::: Data to examine
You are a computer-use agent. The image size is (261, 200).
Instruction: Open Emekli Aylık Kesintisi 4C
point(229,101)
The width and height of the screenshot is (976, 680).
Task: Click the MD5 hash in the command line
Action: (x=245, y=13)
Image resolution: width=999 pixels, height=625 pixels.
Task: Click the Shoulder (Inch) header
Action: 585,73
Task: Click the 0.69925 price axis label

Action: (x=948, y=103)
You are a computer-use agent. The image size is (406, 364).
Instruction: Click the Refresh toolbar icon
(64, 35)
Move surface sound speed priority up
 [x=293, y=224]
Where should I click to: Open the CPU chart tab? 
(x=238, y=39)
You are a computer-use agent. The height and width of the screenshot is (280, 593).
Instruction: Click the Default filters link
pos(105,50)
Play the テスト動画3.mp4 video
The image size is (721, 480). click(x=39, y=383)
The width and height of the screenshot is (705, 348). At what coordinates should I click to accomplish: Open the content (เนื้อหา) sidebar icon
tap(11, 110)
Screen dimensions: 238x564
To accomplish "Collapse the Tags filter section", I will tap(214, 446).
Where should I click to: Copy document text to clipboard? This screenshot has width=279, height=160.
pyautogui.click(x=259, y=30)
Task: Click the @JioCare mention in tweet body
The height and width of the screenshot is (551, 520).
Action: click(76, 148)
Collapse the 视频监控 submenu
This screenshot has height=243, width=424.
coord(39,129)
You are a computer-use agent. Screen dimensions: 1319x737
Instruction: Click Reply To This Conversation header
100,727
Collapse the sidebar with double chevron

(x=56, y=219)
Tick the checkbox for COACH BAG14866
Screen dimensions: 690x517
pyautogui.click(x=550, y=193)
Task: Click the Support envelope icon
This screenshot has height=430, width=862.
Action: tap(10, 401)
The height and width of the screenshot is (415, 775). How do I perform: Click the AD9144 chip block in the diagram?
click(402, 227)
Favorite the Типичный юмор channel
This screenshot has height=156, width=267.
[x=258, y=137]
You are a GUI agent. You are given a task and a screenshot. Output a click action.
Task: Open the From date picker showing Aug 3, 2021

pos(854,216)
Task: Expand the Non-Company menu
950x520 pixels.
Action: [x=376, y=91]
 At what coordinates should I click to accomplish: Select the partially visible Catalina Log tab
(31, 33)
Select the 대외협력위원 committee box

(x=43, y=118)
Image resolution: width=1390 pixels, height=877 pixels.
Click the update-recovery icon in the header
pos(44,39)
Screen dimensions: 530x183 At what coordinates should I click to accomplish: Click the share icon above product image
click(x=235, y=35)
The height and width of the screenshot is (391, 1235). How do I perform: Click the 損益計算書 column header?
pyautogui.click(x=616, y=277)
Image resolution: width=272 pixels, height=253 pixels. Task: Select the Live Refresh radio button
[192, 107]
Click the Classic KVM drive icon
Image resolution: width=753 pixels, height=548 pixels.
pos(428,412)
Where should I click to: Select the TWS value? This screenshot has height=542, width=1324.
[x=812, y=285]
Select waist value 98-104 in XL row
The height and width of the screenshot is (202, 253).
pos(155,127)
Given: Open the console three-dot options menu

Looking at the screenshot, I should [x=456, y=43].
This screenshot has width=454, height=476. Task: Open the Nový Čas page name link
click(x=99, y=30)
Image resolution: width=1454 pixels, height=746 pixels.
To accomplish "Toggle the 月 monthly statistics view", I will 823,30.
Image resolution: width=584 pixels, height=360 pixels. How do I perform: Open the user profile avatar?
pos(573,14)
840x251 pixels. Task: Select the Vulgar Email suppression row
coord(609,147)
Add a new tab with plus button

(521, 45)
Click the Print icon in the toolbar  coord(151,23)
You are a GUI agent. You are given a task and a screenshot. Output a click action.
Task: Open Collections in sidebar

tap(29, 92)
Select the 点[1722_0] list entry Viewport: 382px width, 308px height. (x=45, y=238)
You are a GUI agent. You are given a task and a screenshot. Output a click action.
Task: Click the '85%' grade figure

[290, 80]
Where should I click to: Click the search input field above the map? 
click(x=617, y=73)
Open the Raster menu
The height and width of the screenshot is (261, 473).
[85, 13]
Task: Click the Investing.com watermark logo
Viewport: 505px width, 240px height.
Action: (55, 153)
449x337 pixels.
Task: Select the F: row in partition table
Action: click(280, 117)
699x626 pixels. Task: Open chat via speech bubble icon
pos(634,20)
::::::
In the records above, the line with "This screenshot has width=454, height=476." marks the start and the line with "Task: Click the Investing.com watermark logo" marks the end; copy that stretch exactly, both lines included, and nothing else.

▸ **Answer to this problem**:
This screenshot has width=454, height=476. Task: Open the Nový Čas page name link
click(x=99, y=30)
Image resolution: width=1454 pixels, height=746 pixels.
To accomplish "Toggle the 月 monthly statistics view", I will 823,30.
Image resolution: width=584 pixels, height=360 pixels. How do I perform: Open the user profile avatar?
pos(573,14)
840x251 pixels. Task: Select the Vulgar Email suppression row
coord(609,147)
Add a new tab with plus button

(521, 45)
Click the Print icon in the toolbar  coord(151,23)
You are a GUI agent. You are given a task and a screenshot. Output a click action.
Task: Open Collections in sidebar

tap(29, 92)
Select the 点[1722_0] list entry Viewport: 382px width, 308px height. (x=45, y=238)
You are a GUI agent. You are given a task and a screenshot. Output a click action.
Task: Click the '85%' grade figure

[290, 80]
Where should I click to: Click the search input field above the map? 
click(x=617, y=73)
Open the Raster menu
The height and width of the screenshot is (261, 473).
[85, 13]
Task: Click the Investing.com watermark logo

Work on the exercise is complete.